According to the report, 2013 Alzheimer's Disease Facts & Figures, a recent study evaluated the contribution of individual common diseases to death using a nationally representative sample of older adults and found that dementia was the second-largest contributor to death after heart failure. Among 70-year-olds with Alzheimer's disease, 61 percent are expected to die within a decade. Among 70-year-olds without Alzheimer's, only 30 percent will die within a decade.

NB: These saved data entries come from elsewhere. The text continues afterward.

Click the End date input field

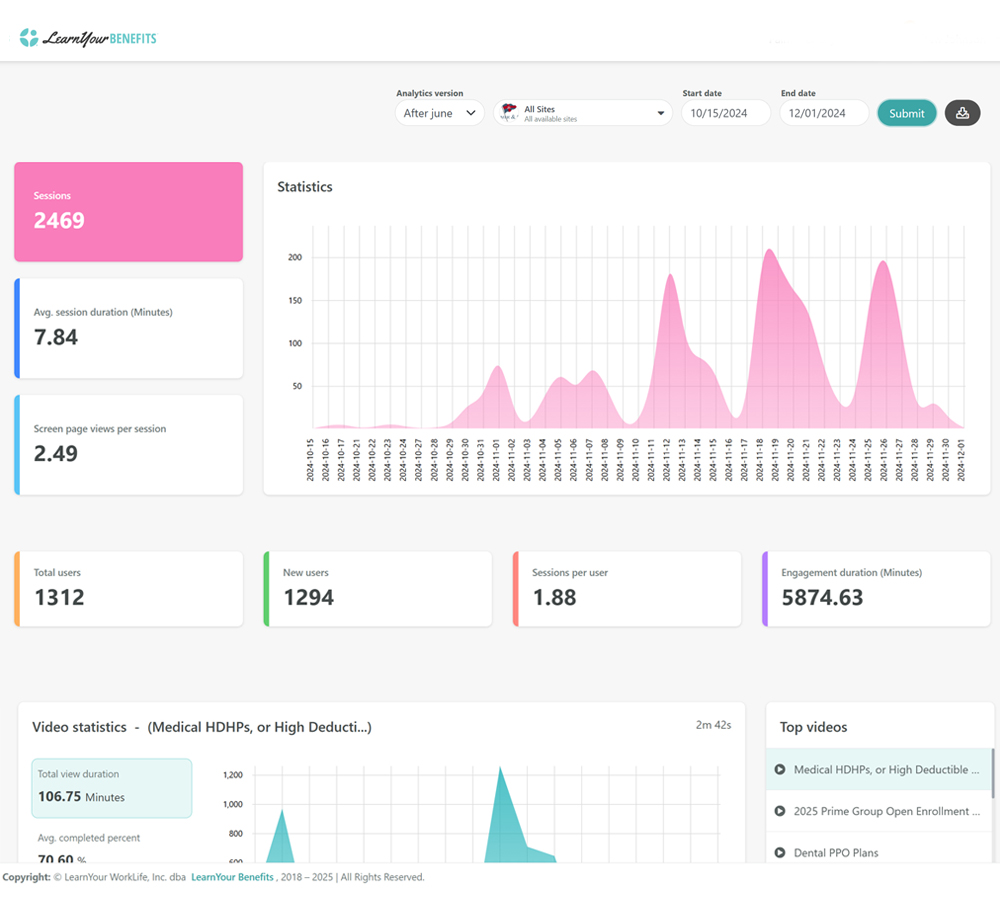(x=823, y=113)
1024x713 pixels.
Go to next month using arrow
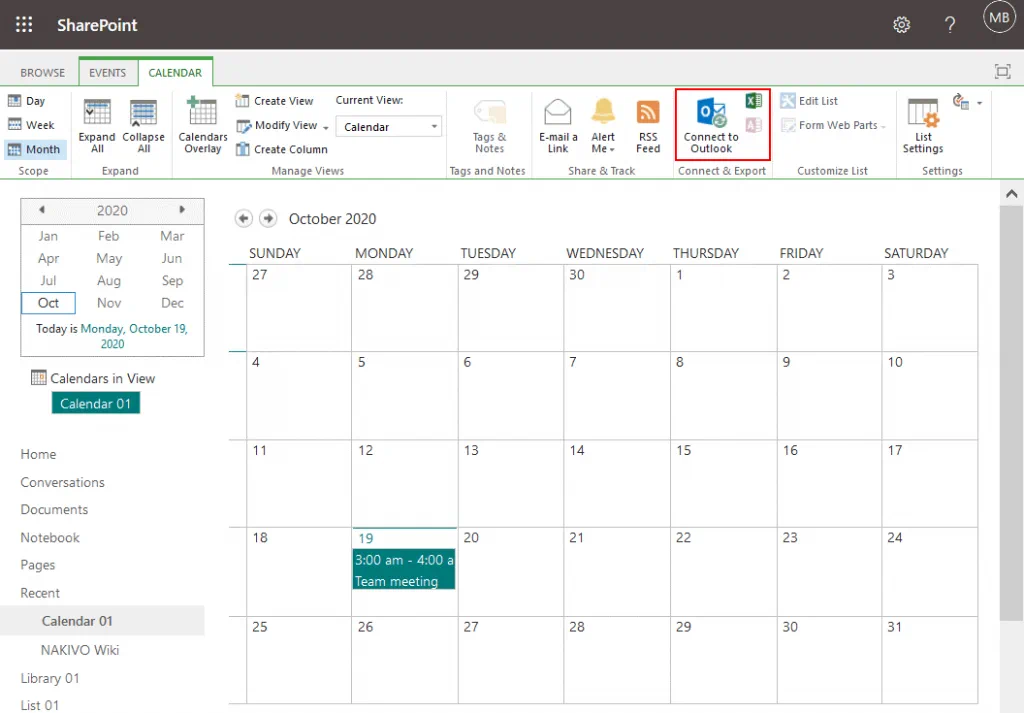(x=267, y=219)
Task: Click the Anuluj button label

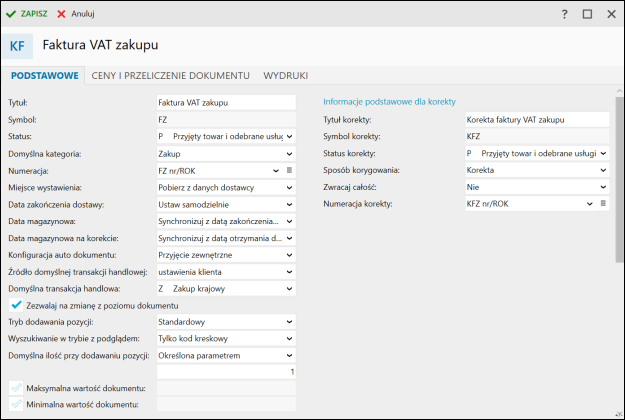Action: click(x=84, y=14)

"Unfortunately, today there are no Alzheimer's survivors. If you have Alzheimer's disease, you either die from it or die with it," said Harry Johns, president and CEO of the Alzheimer's Association, in an organization statement. “Urgent, meaningful action is necessary, particularly as more and more people age into greater risk for developing a disease that today has no cure and no way to slow or stop its progression."

Based on 2010 data, Alzheimer's was reported as the underlying cause of death for 83,494 individuals. The report reveals that in 2013 an estimated 450,000 people in the United States will die with Alzheimer's. The true number of deaths caused by Alzheimer's is likely to be somewhere between the officially reported number of those dying from and those dying with Alzheimer's, according to the association.

Alzheimer's and dementia place an enormous burden on individuals and families. In 2012, more than 15 million caregivers provided more than 17 billion hours of unpaid care, valued at $216 billion.

The burden on the nation's healthcare system and government programs is also enormous. According to the report, the total payments for health and long-term care services for people with Alzheimer's and other dementias will total $203 billion in 2013, the lion's share of which will be borne by Medicare and Medicaid with combined costs of $142 billion. Despite these staggering figures today, by 2050 total costs are forecast to increase 500 percent to $1.2 trillion.